Photo of Gilboa Iris in Samaria [photo cred: Aviva Morris]  

Rosh Chodesh (beginning of the Month) is the name for the first day of every month in the Hebrew calendar, marked by the birth of a new moon. It is celebrated as a minor holiday, with abstention from some types of household labor. Iyar is the second month of the Hebrew year, following the month of Nissan. It typically corresponds to April or May in the Gregorian calendar. This year, Rosh Chodesh Iyar is two days, which started during sundown on Saturday, April 14th.

The name Iyar (אייר) is often attributed to an acronym for “I am G-d your Healer” (אני י‑י רפאך). This passage comes from Exodus 15:26, shortly after the Jews had left from Egypt and crossed through the Red Sea into the desert of Shur, they found themselves thirsty and without water. On approaching Marah, they complained they could not drink because the water- like the name of the fountain- was bitter.

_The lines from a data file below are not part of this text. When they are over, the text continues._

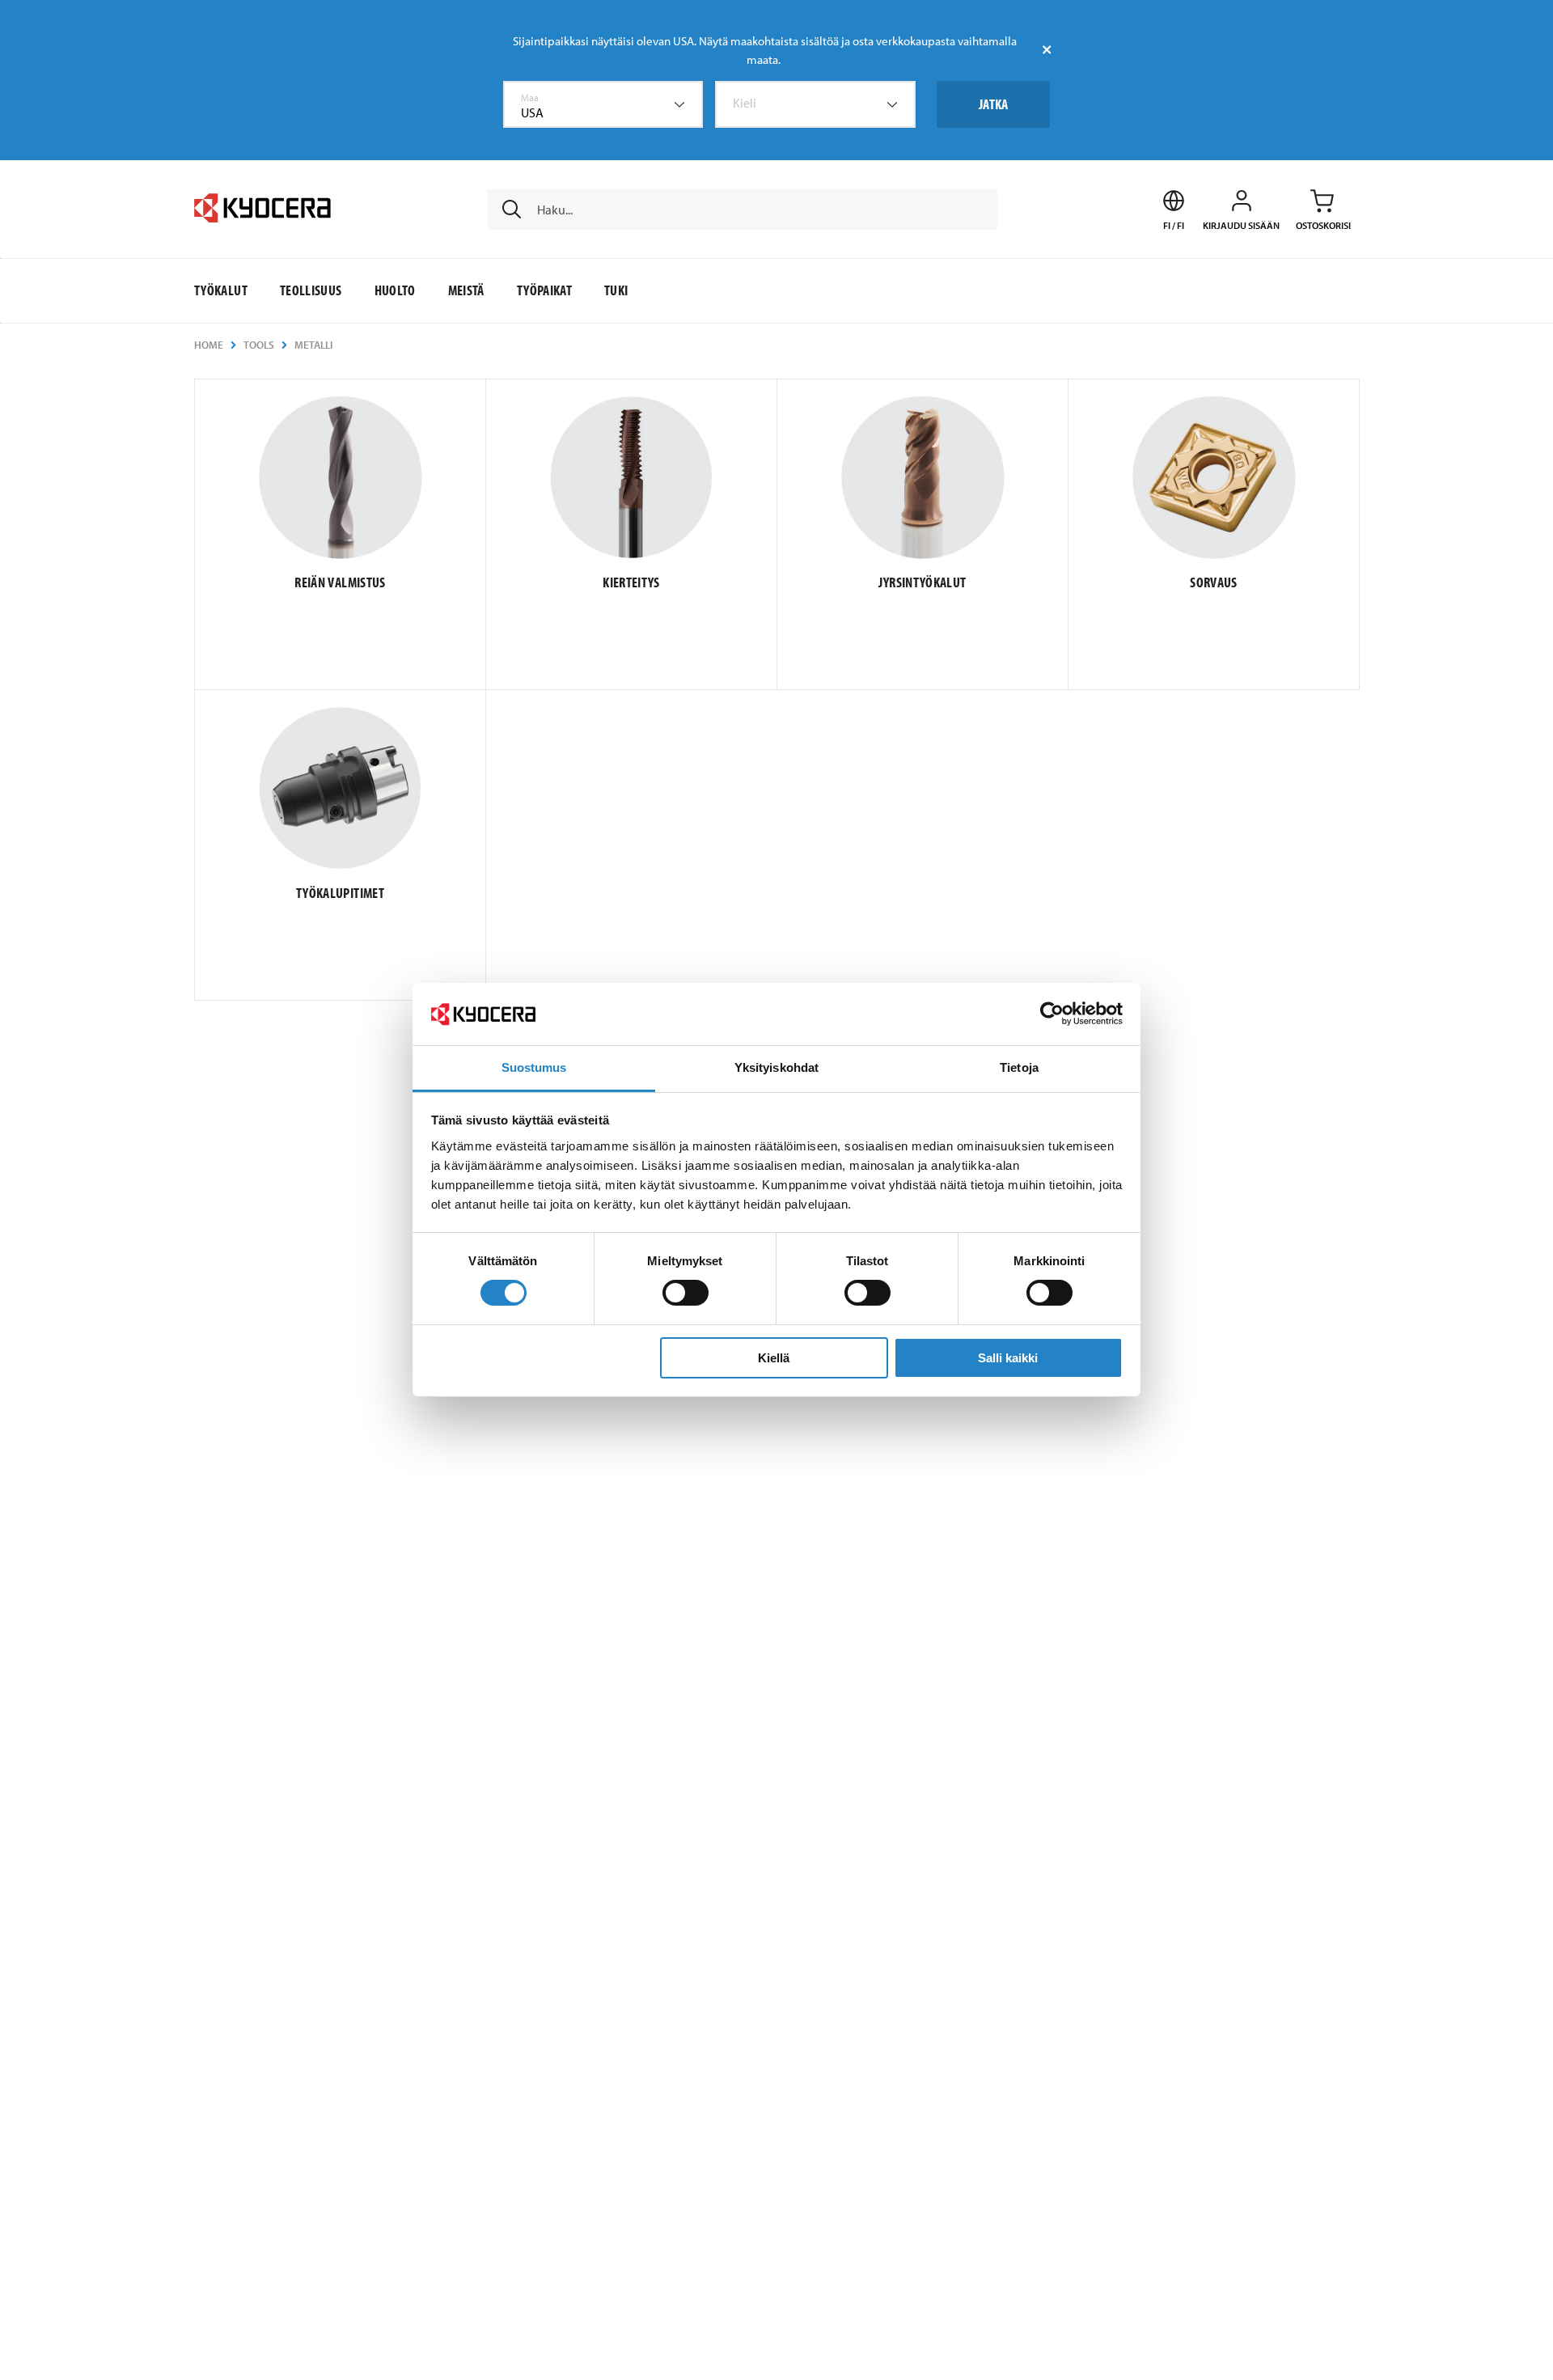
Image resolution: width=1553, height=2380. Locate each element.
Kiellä (773, 1358)
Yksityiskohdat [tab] (776, 1067)
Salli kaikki (1008, 1358)
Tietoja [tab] (1019, 1067)
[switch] (685, 1293)
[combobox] (603, 104)
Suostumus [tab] (534, 1067)
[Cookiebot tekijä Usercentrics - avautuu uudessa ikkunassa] (1052, 1014)
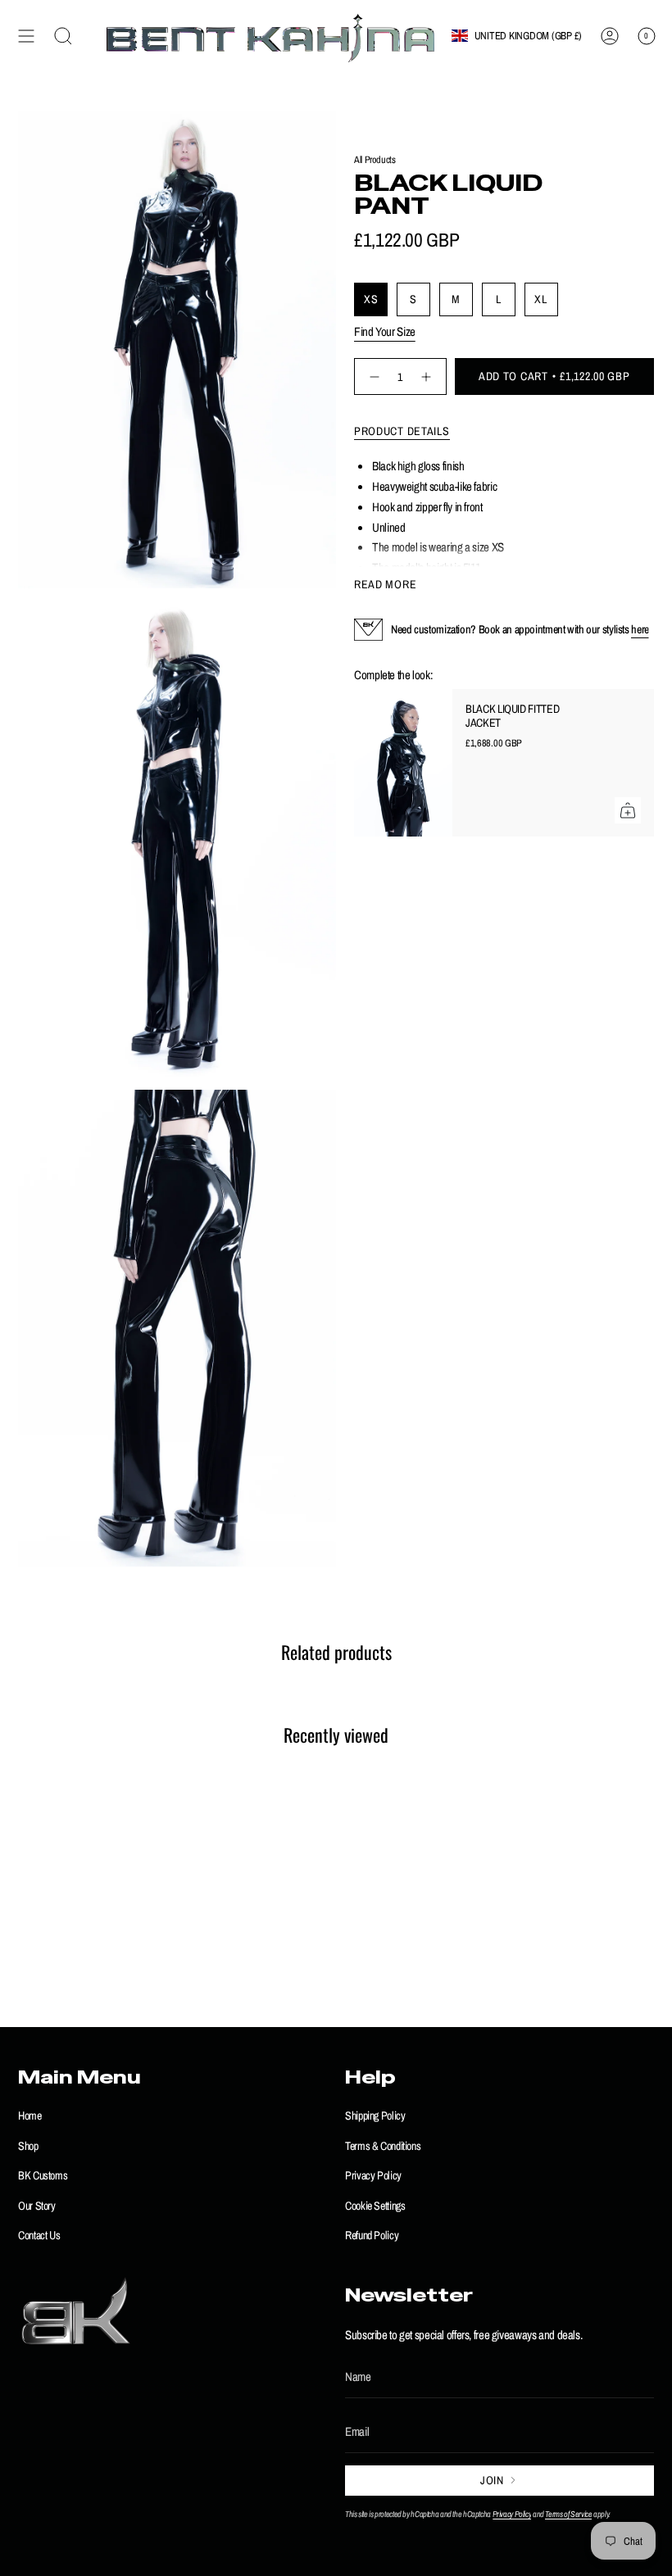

G-d made the water sweet to drink and told the people if they listen to him he will heal them. This passage indicates that the month of Iyar is a time for healing.

During Iyar, there are three Israeli National holidays and two religiously-observed ones. On the 4th of Iyar, Israel commemorates Fallen Soldiers and Victims of Terror during Yom Hazikaron or Israeli Memorial Day. As the sun sets on Memorial Day, Independence day is ushered in with fireworks and joyous celebration on the 5th of Iyar. Later, on the 28th of Iyar, Jerusalem Day is recognized, as it is the day the Old City of Jerusalem was captured and Jerusalem was reunified following the Six-Day War in 1967.

Pesach Sheni, or the holiday of ‘second chances’, falls on Iyar 14th. Pesach Sheni means “The Second Passover” and was created at the request of people who were unable to participate in the Passover sacrifice. Therefore G-d created this holiday, one month after Passover, for those unable to participate as a second chance. This reminds us that it is never too late.

Finally, there is the holiday of Lag B’omer on the 18th of Iyar. This is the anniversary of the passing of Rabbi Shimon Bar Yochai. Rabbi Shimon Bar Yochai (also known as Rashbi) was a great sage in Judea in the time following the destruction of the Second Temple. He requested that his day of passing should be a day of joy and has become a minor holiday of sorts. It is commemorated with bonfires, outings, and festivities especially at the site of his grave in Meron. In past years, it has been recorded that nearly one million people attended.

Lev Haolam wishes you a very joyous month of Iyar, full of healing and blessings from Israel.